Entro la giornata di domani si saprà qualcosa di più sul futuro di Alitalia. Sarà presentato al c.d.a. convocato il 13 novembre il nuovo, ennesimo, piano industriale messo a punto dall'a.d. Gabriele Del Torchio. All'ordine del giorno, l'illustrazione delle strategie industriali prossime venture su flotta, network e operativi e, soprattutto, numeri più aggiornati sull'aumento di capitale e le sottoscrizioni dei soci delle relative quote prima della scadenza del termine di lock-up, previsto il 16 novembre.

Ad oggi sono disponibili solo 136 dei 300 milioni di euro necessari per salvare l'aviolinea tricolore dal baratro.

Al ritmo di oltre un milione di perdita netta al giorno - nel primo semestre del 2013 ne sono stati bruciati 294 -, la somma garantirà la sopravvivenza di Alitalia solo per pochi mesi. Oltretutto, il trasporto aereo sta vivendo la stagione invernale, notoriamente meno profittevole per le compagnie aeree. Altro nodo, il debito con banche e fornitori, compagnie petrolifere ed enti aeroportuali che, secondo fonti ufficiose, avrebbe raggiunto la cifra enorme di 2 miliardi di euro.

Secondo anticipazioni della stampa francese, salvo colpi di scena non verserà un euro Air France-Klm, socio di maggioranza relativa al 25% e partner industriale cui Alitalia è legata da accordi commerciali che sarebbe costoso rescindere.

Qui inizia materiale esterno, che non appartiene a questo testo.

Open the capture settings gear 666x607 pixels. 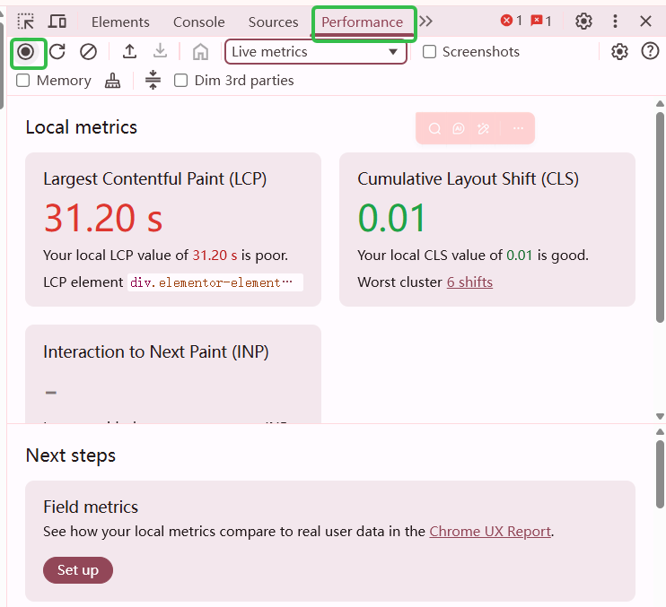click(x=619, y=52)
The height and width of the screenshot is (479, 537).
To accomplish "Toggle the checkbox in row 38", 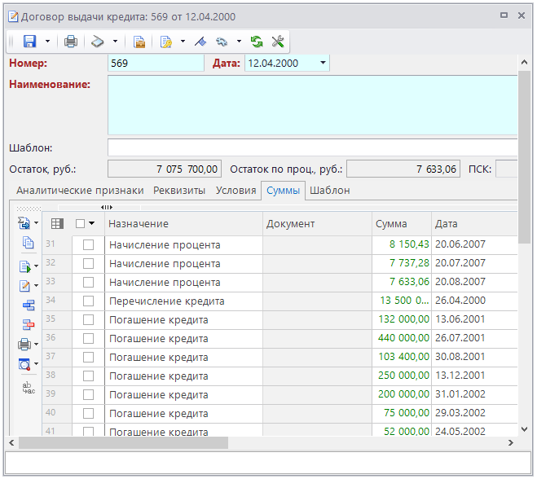I will point(88,376).
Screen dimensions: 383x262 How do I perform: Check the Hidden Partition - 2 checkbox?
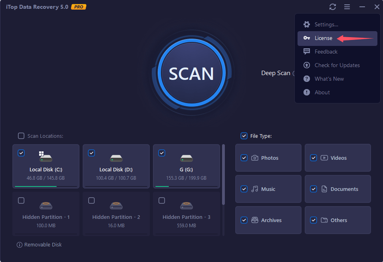(x=91, y=200)
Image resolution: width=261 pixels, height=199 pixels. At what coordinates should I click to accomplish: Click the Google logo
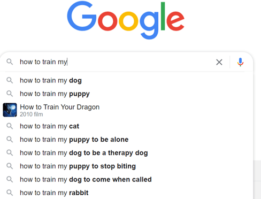[126, 20]
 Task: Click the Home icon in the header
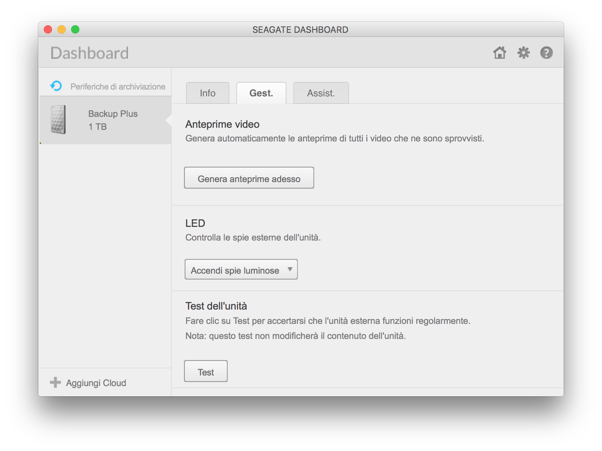tap(499, 53)
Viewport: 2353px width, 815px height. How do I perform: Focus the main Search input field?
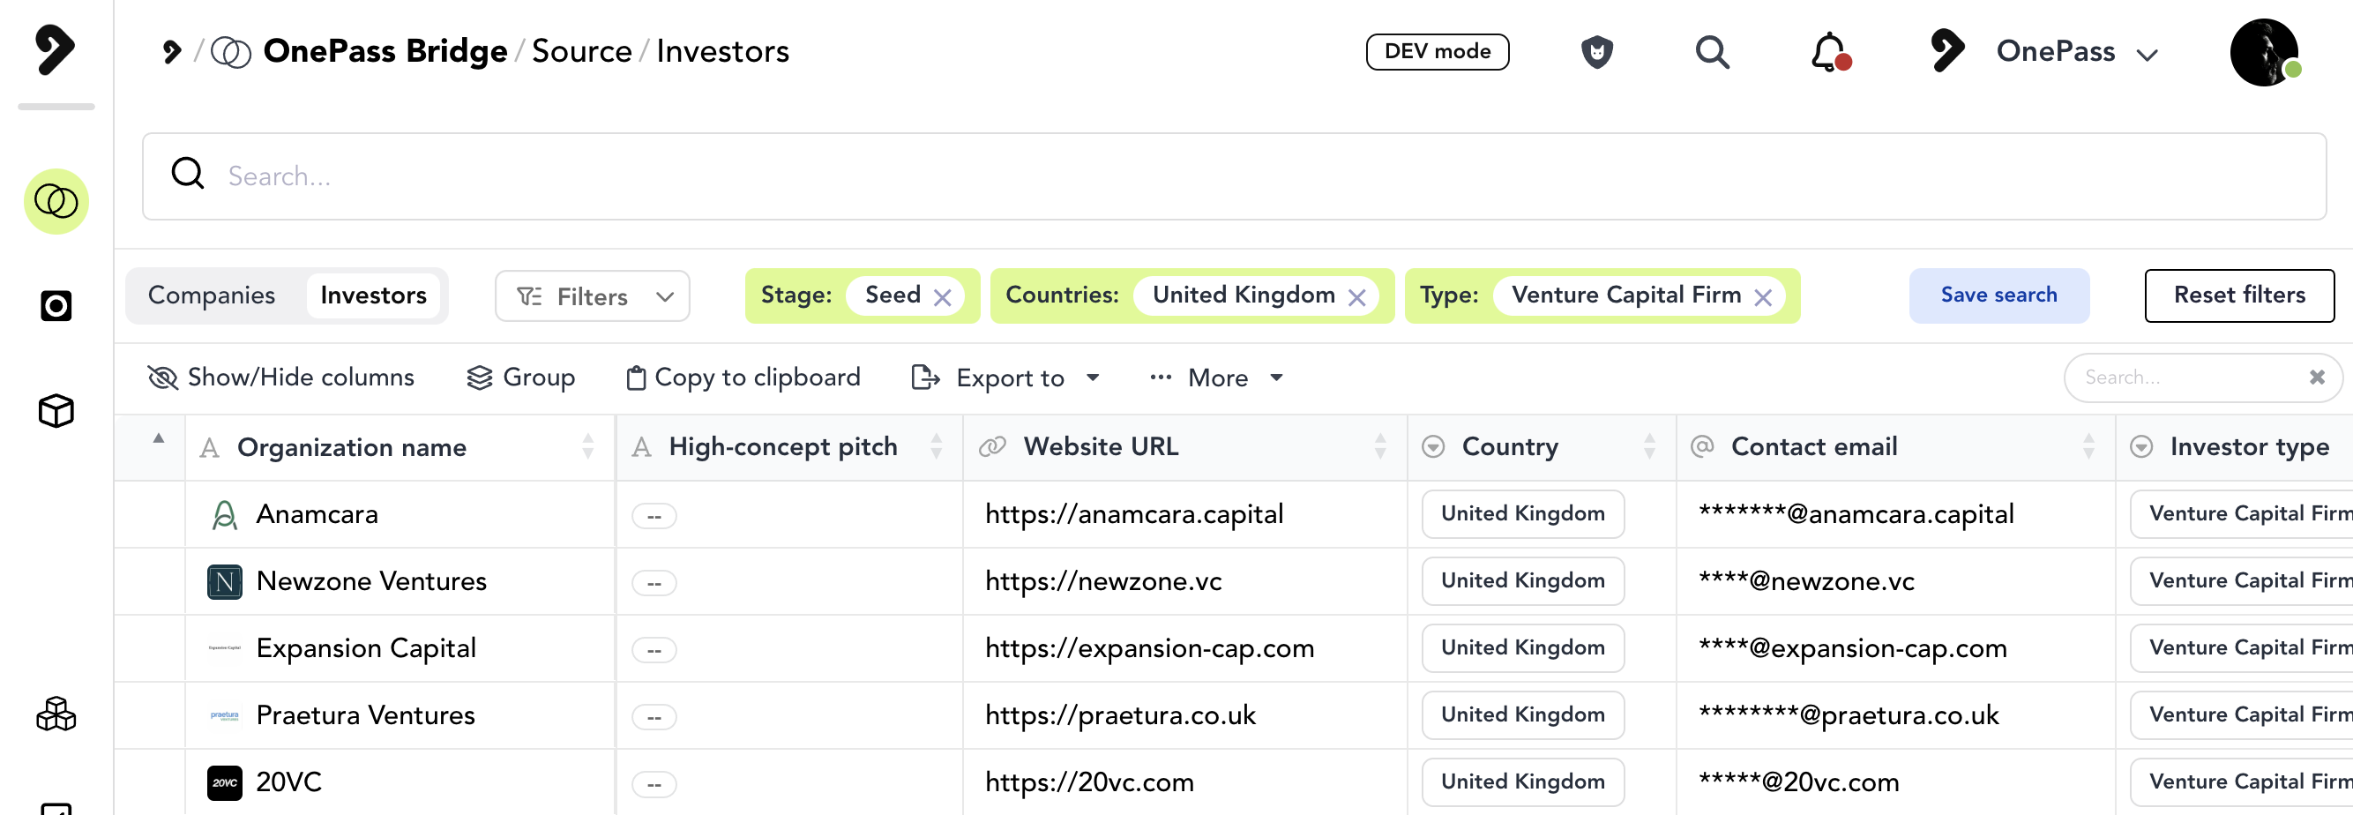pyautogui.click(x=1233, y=176)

Recentemente i franco-olandesi hanno svalutato a zero la loro partecipazione nella nostra ex compagnia di bandiera; ritengono cioè che non valga la pena investirci finché la struttura di Alitalia rimarrà quella attuale. Hanno inoltre chiesto una due diligence come condizione per aderire all'aumento di capitale; segno evidente che non si fidano delle valutazioni finanziarie degli italiani e ritengono la nostra compagnia a rischio di fallimento.

In questo quadro fosco il consiglio di amministrazione della Magliana approverà verosimilmente un piano di emergenza che preveda ampi tagli a flotta, rotte, numero di dipendenti e stipendi. Si parla della messa a terra di una ventina di aeromobili a medio raggio, in gran parte i vecchi Airbus A321, e di esuberi di personale entro una forchetta oscillante tra le 2.000 e le 4.000 unità.

In tal modo, il taglio dei costi, ad avviso di Boston Consulting Group, società di consulenza cui si è avvalsa Alitalia per elaborare il piano, dovrebbe incidere positivamente sui conti aziendali con un risparmio stimato tra i 250 e i 400 milioni di euro.

Resta da capire come aumentare i ricavi. E soprattutto come una compagnia che attualmente sopravvive grazie all'intervento creditizio di banche e Poste e alle garanzie del Governo, che dispone di soli 22 velivoli di lungo raggio, circa un quinto delle altre major europee, senza più una divisione cargo e che ha abbandonato l'Italia produttiva per ragioni che poco hanno a che fare col libero mercato, possa collegare il nostro Paese al mondo. Ma questa è tutta un'altra storia.